In 1998, the Electronic Frontier Foundation (EFF) built a DES-
cracking machine [GIL98] for US$130,000 that could test about 1e11
DES keys per second (additional money was spent on the machine's
design). The machine's builders fully admit that the machine is not
well optimized, and it is estimated that ten times the amount of
money could probably create a machine about 50 times as fast.
Assuming more optimization by guessing that a system to test
TripleDES keys runs about as fast as a system to test DES keys, so
approximately US$1 million might test 5e12 TripleDES keys per second.
In case your adversaries are much richer than EFF, you may want to
assume that they have US$1 trillion, enough to test 5e18 keys per
second. An exhaustive search of the effective TripleDES space of
2^112 keys with this quite expensive system would take about 1e15
seconds or about 33 million years. (Note that such a system would
also need 2^60 bytes of RAM [MH81], which is considered free in this
calculation). This seems a needlessly conservative value. However,
if computer logic speeds continue to increase in accordance with
Moore's Law (doubling in speed every 1.5 years), then one might
expect that in about 50 years, the computation could be completed in
only one year. For the purposes of illustration, this 50 year
resistance against a trillionaire is assumed to be the minimum
security requirement for a set of applications.
If 112 bits of attack resistance is the system security requirement,
then the key exchange system for TripleDES should have equivalent
difficulty; that is to say, if the attacker has US$1 trillion, you
want him to spend all his money to buy hardware today and to know
that he will "crack" the key exchange in not less than 33 million
years. (Obviously, a rational attacker would wait for about 45 years
before actually spending the money, because he could then get much
better hardware, but all attackers benefit from this sort of wait
equally.)
It is estimated that a typical PC CPU of just a few years ago can
generate over 500 MIPs and could be purchased for about US$100 in
quantity; thus you get more than 5 MIPs/US$. Again, this number
doubles about every 18 months. For one trillion US dollars, an
attacker can get 5e12 MIP years of computer instructions on that
recent-vintage hardware. This figure is used in the following
estimates of equivalent costs for breaking key exchange systems.

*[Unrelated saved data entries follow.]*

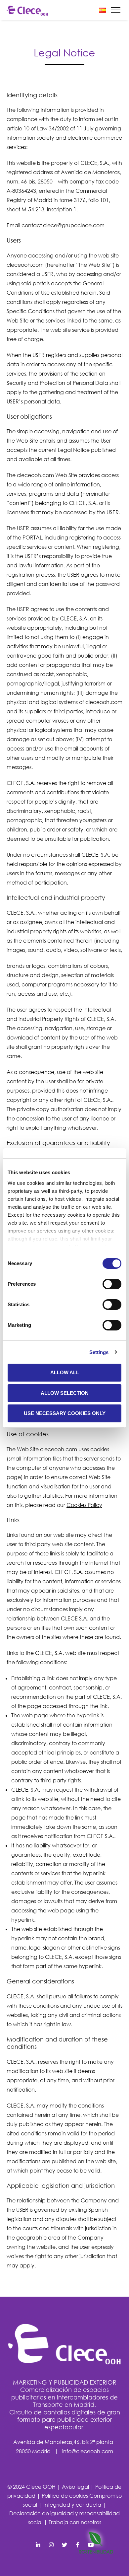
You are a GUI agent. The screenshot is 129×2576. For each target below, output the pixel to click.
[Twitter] (64, 2544)
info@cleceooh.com (87, 2451)
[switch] (112, 1284)
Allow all (64, 1372)
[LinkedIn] (38, 2544)
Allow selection (65, 1393)
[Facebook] (51, 2544)
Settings (99, 1352)
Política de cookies (65, 2495)
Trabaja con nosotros (75, 2522)
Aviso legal (76, 2486)
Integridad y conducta (73, 2504)
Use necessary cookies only (65, 1413)
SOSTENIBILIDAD (96, 2551)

4.1. Key equivalence against special purpose brute force hardware
If the trillionaire attacker is to use conventional CPU's to "crack"
a key exchange for a 112 bit key in the same time that the special
purpose machine is spending on brute force search for the symmetric
key, the key exchange system must use an appropriately large modulus.
Assume that the trillionaire performs 5e12 MIPs of instructions per
year. Use the following equation to estimate the modulus size to use
with RSA encryption or DH key exchange:
5*10^33 = (6*10^-16)*e^(1.92*cubrt(ln(n)*(ln(ln(n)))^2))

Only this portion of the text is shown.